Probabilmente la nostra unione non sarebbe riuscita fortunata. Rammento contatti più o meno frequenti tra Illica e Fontana, Butti e Hanau, Mariani e Tedeschi, D’Ambra e Lipparini, Simoni e Ojetti, Giannino Antona Traversi e Pastonchi, Pozzi e De Frenzi, Adami e Fraccaroli... Qualche lieto successo, ma non una commedia trionfante. Una sola gira da qualche anno ovunque vittoriosa: l’Addio giovinezza, di Camasio e Oxilia. La morte di Camasio ha troncato per sempre una collaborazione iniziatasi con la Zingara, che avrebbe potuto dare frutti anche più saporosi e maturi.
C’è altro? io non ricordo.
Eppure le ragioni per scegliersi un collaboratore possono essere tante; per esempio trovarsi un alleato nel pubblico o sopprimere un giudice temibile. Possono essere due boutades, ma possono anche corrispondere in parte a verità i frizzi di Becque e di Bernstein.

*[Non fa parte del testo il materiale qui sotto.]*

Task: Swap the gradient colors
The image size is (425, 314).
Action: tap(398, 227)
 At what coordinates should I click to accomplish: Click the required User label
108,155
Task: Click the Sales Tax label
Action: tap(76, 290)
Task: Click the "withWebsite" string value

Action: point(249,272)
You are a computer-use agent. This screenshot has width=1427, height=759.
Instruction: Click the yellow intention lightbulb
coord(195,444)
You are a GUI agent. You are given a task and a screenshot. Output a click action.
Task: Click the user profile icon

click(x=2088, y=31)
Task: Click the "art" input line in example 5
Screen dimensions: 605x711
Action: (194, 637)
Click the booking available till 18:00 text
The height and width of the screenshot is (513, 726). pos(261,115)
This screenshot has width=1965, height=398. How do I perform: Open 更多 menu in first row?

Domandavano una volta al terribile autore della Parigina quale parte facesse Halévy nelle commedie di Meilhac e Halévy, e poiché Halévy era un mondano frequentatore di salotti, molto ben quotato nell’alta società, Becque rispose:
– Che parte fa Halévy? fa gli entr’actes.
E avendo scelto Bernstein a suo compagno per Fratello Giacomo, Pierre Weber, critico del «New York Herald» a Parigi, che ha meritata fama di spettatore severo e maligno, ed essendogli domandato perché avesse preso proprio lui, Bernstein rispose:
– Perché? Per non averlo in platea.
Ma il vantaggio di avere un collaboratore è evidente. Certo la scelta è difficile; e io capisco meno i fedeli che gli infedeli, i monogami che i poligami, in fatto di collaborazione, per quanto occorra essere prima buoni amici per diventar poi buoni compagni. E non basta nemmeno questo, perché talora una mediocre collaborazione ha distrutto una buona amicizia. Pure è utile trovare la fantasia fresca in un altro, quando la vostra fantasia è stanca; o l’energia della battuta, la precisione della frase quando avete fresca e facile l’immaginativa, ma non la sicurezza piena della parola scenica. E sopratutto io credo sarebbe utile la collaborazione tra noi, perché avremmo maggior varietà e maggior abbondanza nel repertorio. Ognuno di noi che scriviamo potrebbe aggiungere all’opera sua personale un’altra opera, senza grandi difficoltà. Chi dà una commedia all’anno, ne potrebbe dare una e mezzo. E se i giovani fossero arrendevoli, fossero modesti, i così detti arrivati potrebbero aiutarli nei primi passi, accreditarli presso i capicomici, assicurare in qualche modo la serietà dei loro tentativi. I giovani porterebbero nell’opera comune la loro giovinezza, cioè l’ardimento, l’audacia, il desiderio, quasi la smania della novità: gli anziani l’anzianità, cioè la consuetudine all’osservazione, l’esperienza della vita, la pratica del teatro, cioè la tecnica.
Sarebbero gli anziani non dei pedagoghi, ma degli amabili e saggi compagni più esperti.
Le fanciulle la prima volta che si presentano nella buona, o anche nella cattiva società, sono presentate dalle signore. Gli anziani farebbero un poco come le signore anziane: accompagnando i più giovani alla ribalta li indicherebbero all’attenzione del pubblico.